— ACTION ITEM —
Render every line of the entries below as a numbered list, dropping any blank lines and leaving the pictures out.
[GIVEN DATA — start]
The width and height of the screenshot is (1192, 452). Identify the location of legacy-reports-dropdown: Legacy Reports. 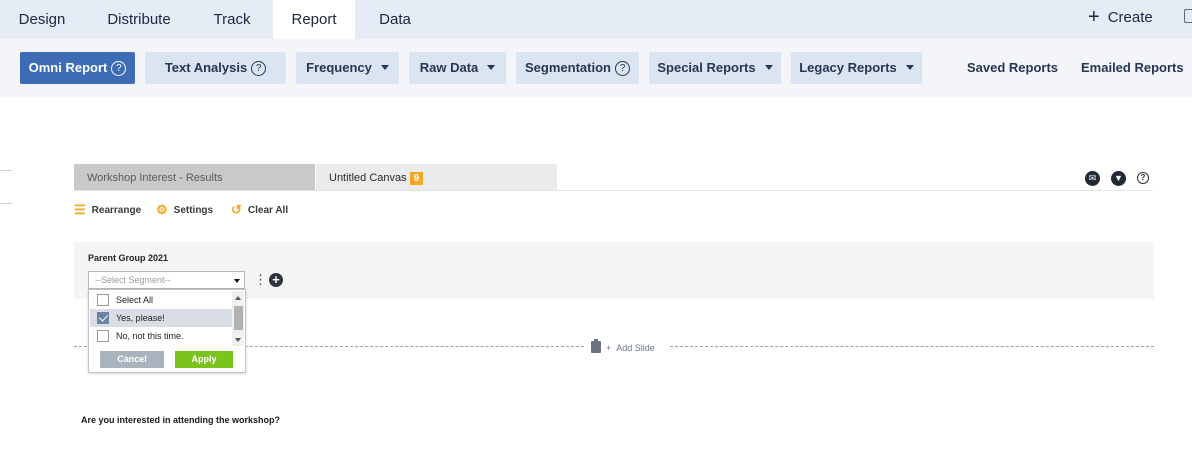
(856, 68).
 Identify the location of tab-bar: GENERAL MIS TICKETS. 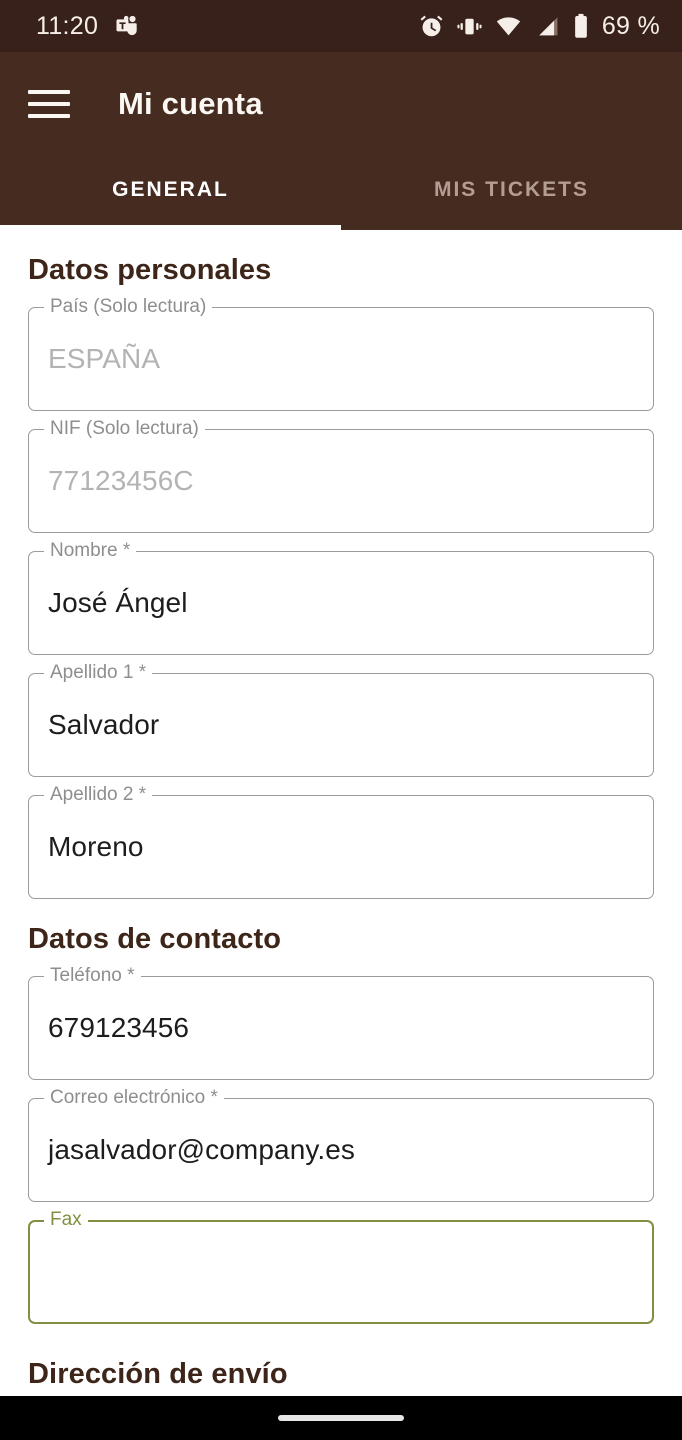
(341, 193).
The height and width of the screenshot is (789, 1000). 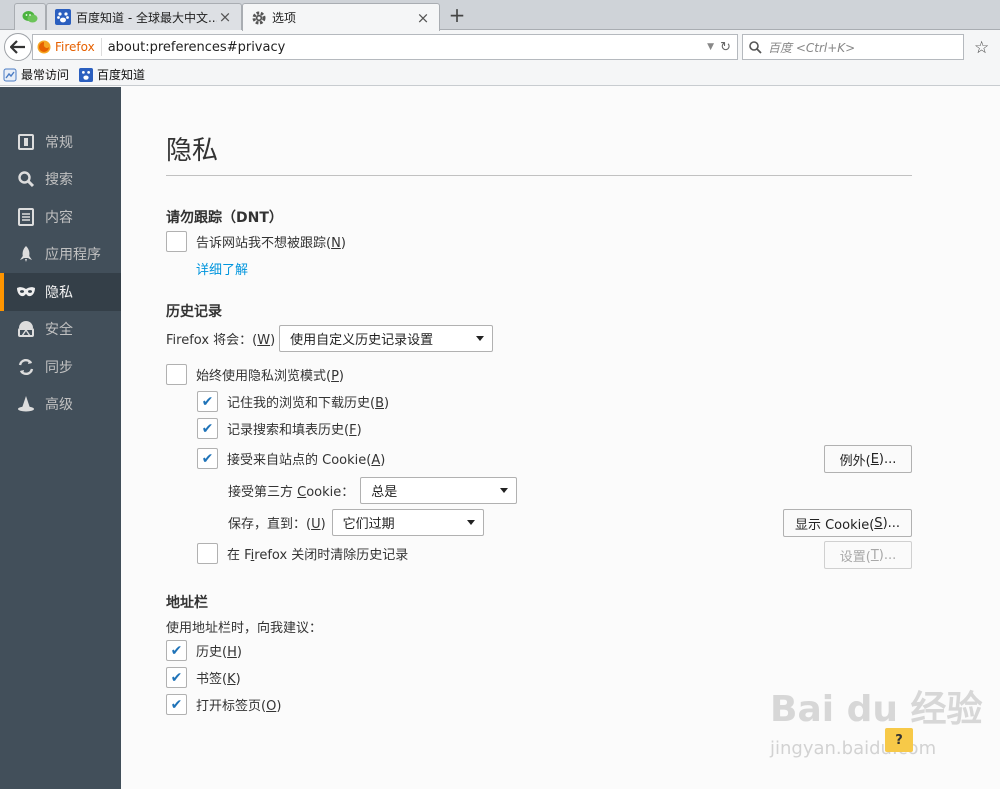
[GIVEN DATA — finish]
— ANSWER FOR THE TASK —
1. The width and height of the screenshot is (1192, 452). Identify the location of legacy-reports-dropdown: Legacy Reports. 
2. (856, 68).
3.  Identify the location of tab-bar: GENERAL MIS TICKETS. 
4. (341, 193).
5. The height and width of the screenshot is (789, 1000). 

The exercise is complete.